High Dose Vitamin D and Your Bones
Vitamin D plays a vital role in overall health, everything from building strong teeth and bones to warding off chronic disease and alleviating depression.
A three-year, double-blind, randomized controlled study from from the University of Calgary Cumming School of Medicine, funded by Pure North and led by Drs. David Hanley and Steven Boyd, focused on how different levels of vitamin D supplementation affect bone health.
Researchers tested the bone mineral density (BMD) and bone strength of participants, aged 55 to 70, in three groups: the first group took 400 IUs of vitamin D per day; the second 4,000 IUs; and the third 10,000 IUs.
After three years, the researchers found a statistically significant loss of bone density for those taking the two higher doses, but no change in bone strength. There were no differences between groups for safety, including vascular calcification.
Hanley and Boyd share some key takeaways from their study, recently published in the Journal of the American Medical Association.
Bone density and strength were measured using a high-resolution computed topography scan, called an XtremeCT. Allan Markin, Pure North’s founder, donated the funds for the purchase. Not only was this equipment state-of-the-art, but it helped leverage $13 million in funding for the U of C’s McCaig Institute for Bone and Joint Health, a clinical research facility. The institute even uses the XtremeCT to assess the bones of NASA’s astronauts.

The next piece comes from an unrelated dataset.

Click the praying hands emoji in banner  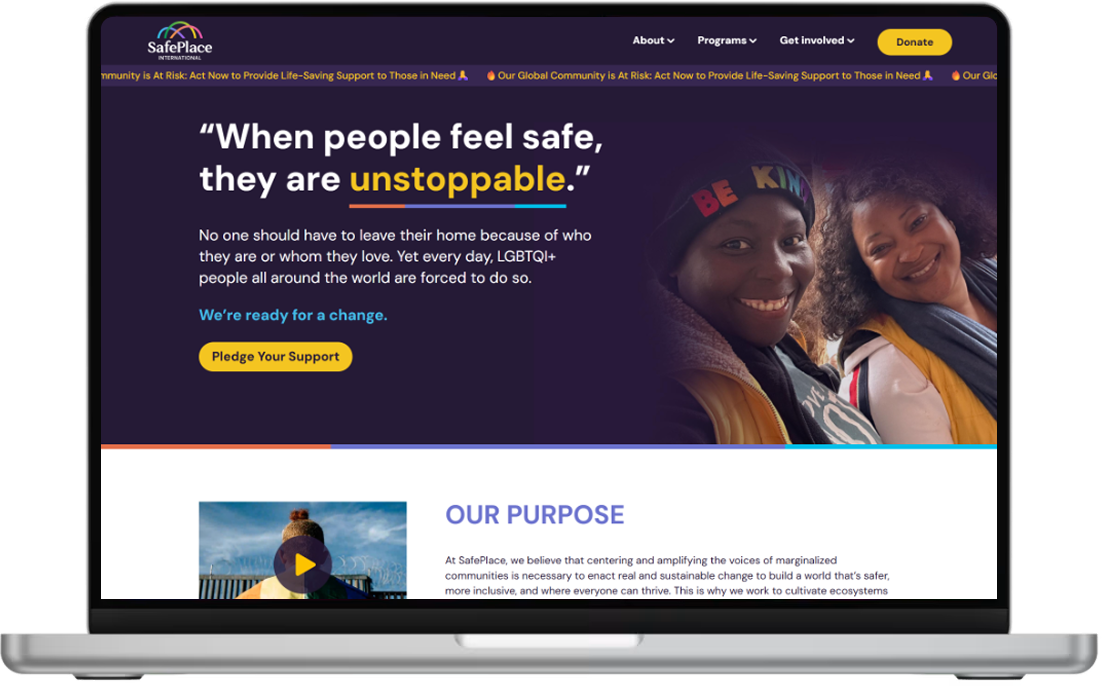(x=928, y=76)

“We wanted to test the hypothesis that pushing the dose of vitamin D higher than what is usually used might have some further beneficial effect for bone,” says Hanley, an endocrinologist. “The Xtreme CT allows for calculation of bone strength, and despite the decline in bone density measurements with the higher doses, there was no significant reduction in bone strength … and no differences in fractures.”
In fact, the bone mineral density changes picked up by the XtremeCT were not detected using the traditional equipment, Dual X-Ray Absorptiometry or DEXA.
The Implications: “The main message was, there’s clearly no bone benefit for higher dosages,” says Hanley. “If you’re taking 10,000 IUs for the sake of your bones, you don’t need to. But we didn’t address the other areas of potential vitamin D benefits.”
“People should have their vitamin D levels checked”
– Dr. David Hanley
Given that some may need higher vitamin D levels for everything from cardiovascular disease and depression to autoimmune and absorption issues, Hanley says “people should have their vitamin D levels checked.” That’s in keeping with Pure North’s commitment to measurement and tracking, focusing on participants’ individual needs.
“This study will take a long time to analyze still,” says Boyd, adding that papers have been written on such secondary outcomes as safety (no differences between dose groups), adverse effects (no differences) and calcium buildup in the arteries (no differences), plus determining what the changes in bone density were using the wealth of data provided by the XtremeCT.
“The impact on your bones is small but significant,” says Boyd, a mechanical engineer and director of the McCaig Institute.
As for scaring people away from taking vitamin D, Dr. Hanley reminds us: “There is a continuing need to prevent vitamin D deficiency,” he says. His advice? Work with a health care professional to “find out what’s right for you.”